Monday, August 2, 2010

Footprints prove reptiles were first to conquer dry land

The tracks were left by reptiles living 500 kilometres
from the nearest seashore
Reptile footprints which are 318 million years old have given scientists a new insight into the evolution of life on land.

The footprints were discovered in rock slabs broken away from sea cliffs at the Bay of Fundy in New Brinswick, Canada prove that reptiles were the first vertrebates (animals with a backbone) to leave the swampy coasts and make their homes on dry land.

The footprints were discovered by Howard Falcon-Lang of University of London during a trek along the coast in 2008.

"It's a very significant event in the history of life," Falcon-Lang said in an interview.

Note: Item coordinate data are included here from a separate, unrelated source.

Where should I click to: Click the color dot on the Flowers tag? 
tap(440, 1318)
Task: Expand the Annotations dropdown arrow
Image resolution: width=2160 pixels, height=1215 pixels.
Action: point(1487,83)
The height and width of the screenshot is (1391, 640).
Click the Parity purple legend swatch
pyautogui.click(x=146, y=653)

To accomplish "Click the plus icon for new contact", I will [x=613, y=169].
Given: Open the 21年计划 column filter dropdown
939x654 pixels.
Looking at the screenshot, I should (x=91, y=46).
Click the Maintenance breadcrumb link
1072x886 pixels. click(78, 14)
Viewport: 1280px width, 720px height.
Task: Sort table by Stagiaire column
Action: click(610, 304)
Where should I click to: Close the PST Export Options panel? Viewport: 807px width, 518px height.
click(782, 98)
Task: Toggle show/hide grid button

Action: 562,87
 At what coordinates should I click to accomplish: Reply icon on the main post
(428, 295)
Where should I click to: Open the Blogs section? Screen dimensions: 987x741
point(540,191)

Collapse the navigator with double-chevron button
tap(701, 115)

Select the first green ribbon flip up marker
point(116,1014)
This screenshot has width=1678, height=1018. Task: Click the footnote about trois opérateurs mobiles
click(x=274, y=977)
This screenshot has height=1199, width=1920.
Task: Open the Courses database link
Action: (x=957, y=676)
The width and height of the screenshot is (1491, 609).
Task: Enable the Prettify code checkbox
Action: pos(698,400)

"About 400 million years ago, animals with backbones started to come on land, but these were frog-like creatures. And amphibians such as frogs have to return to the water in order to breed. They lay soft eggs that very easily dry out."

But Falcon-Lang said when the reptiles came along, they laid eggs with hard shells that they could lay on land, and could therefore start moving away from the shore.

The scientist said that he had actually been looking for something when he tripped over, scrapped his knee and came face-to-face with the small footprints (about 4 cm long) which were likely made by a reptile approximately 20 cm long and resembling a gecko.

"It really is that extraordinary," Falcon-Lang said. "You're capturing an event that probably just took a few minutes."